Ok: I suppose this truly begins back in 8th grade, when I got my hair truly cut last. I had 11 inches cut off, and it was about halfway down my neck. I've been growing it out ever since, occasionally getting a couple inches cut off to keep it from getting too unhealthy.
In...February or March, I had a dream where I gave up my hair for Lent. And by "give up" I meant shave it all off. I woke up and thought "...That was interesting...MaaaaaayyyyybeeeeeeeeNO. I'm not brave enough for that and am far too attached to my hair."
It wasn't too long after that when I heard about St. Baldrick's for the first time.
For those of you who don't know, St. Baldrick's Foundation raises money for children's cancer research. People raise money for the Foundation by shaving their heads. Completely bald.
I kind of knew Melissa at the time, and she seemed so enthusiastic about shaving her head. I knew Megan less well, but she seemed excited too.
My first thought: "NO. No no nononononoNO. I'm not that brave and I'm faaaaaar too attached to my hair."
So, for a while, I didn't really think about it. It was somewhere in the back of my mind... But.... No.
Then Megan became my prayer partner. We didn't even really talk about her shaving her head when we met to talk. But in that corner of my mind, I was looking at her long beautiful golden hair, and I was thinking about how brave she was for committing to shaving it all off.
Now, through all of this, my cousin Merryc has been battling his cancer and going through chemo and... I mean, sure he's not a "kid" anymore, especially after all that he's been through in the last 6 or so months, but I still remember those times when we were kids and we actually got to see the West Virginia branch of the Batt Clan, and in a corner of my mind, we're all still frozen at the age of 10. He just got done with his last round of chemo. So... That's nagging at the corner of my heart too.
Then I watched Mitch sign up to shave his head, and he was telling me that I should do it too. That it would mean so much more because I have such long and pretty hair.
So, this has been on my mind more and more the last couple of weeks.
Tonight, when I was sitting waiting for my purse to be returned to me (don't ask), I found myself thinking about this... And found myself wondering why I was so dead set against it.

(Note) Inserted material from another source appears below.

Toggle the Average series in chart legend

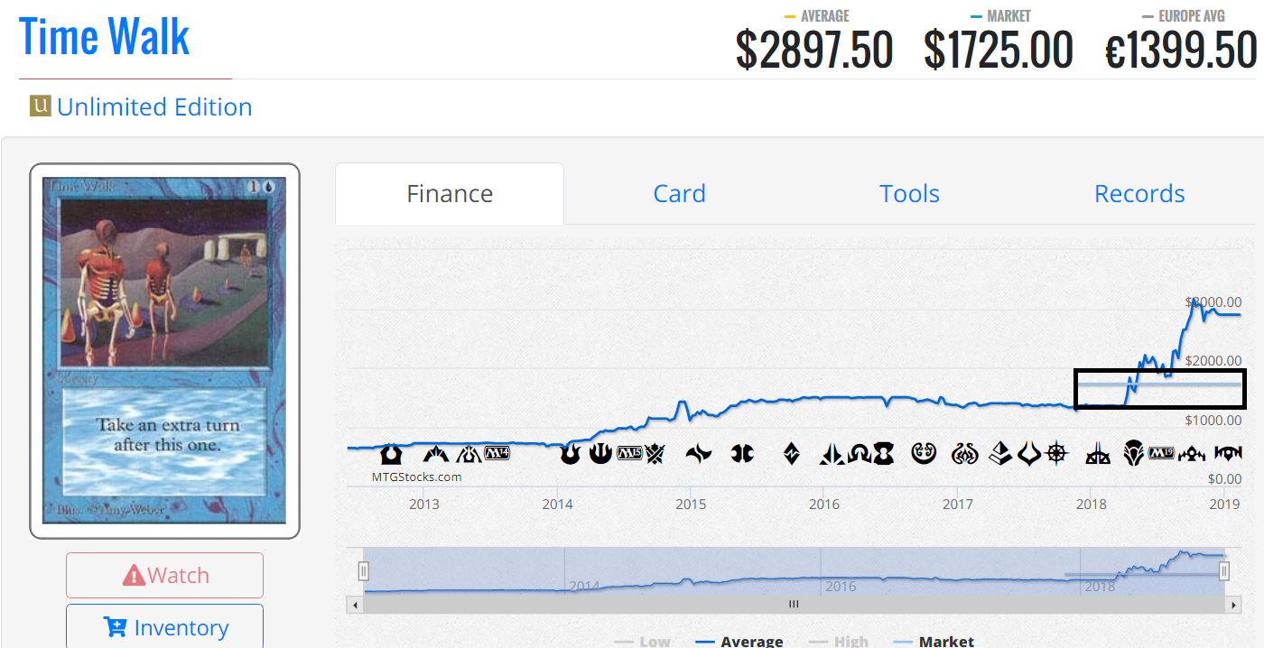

Why am I so terrified of losing my hair?
It's long. It's at least two feet long at this point. It hangs past my ribcage when it hangs down the front and to the small of my back when it hangs down my back. It's pretty. I'll admit that. It has this pretty glow about it. It's soft. It keeps my neck warm in the winter. It helps me hide my acne and backne.
It is something I've identified myself by for... Most of my life. I've always either had long hair or was growing it back. I was planning on growing it out until it was waist length and keeping it that length for... Ever?
But now I'm slowly realizing... I am SO vain about my hair. I am actually almost dependent on it. This... this isn't good.
So... Come December 2nd... I'll be shaving my head.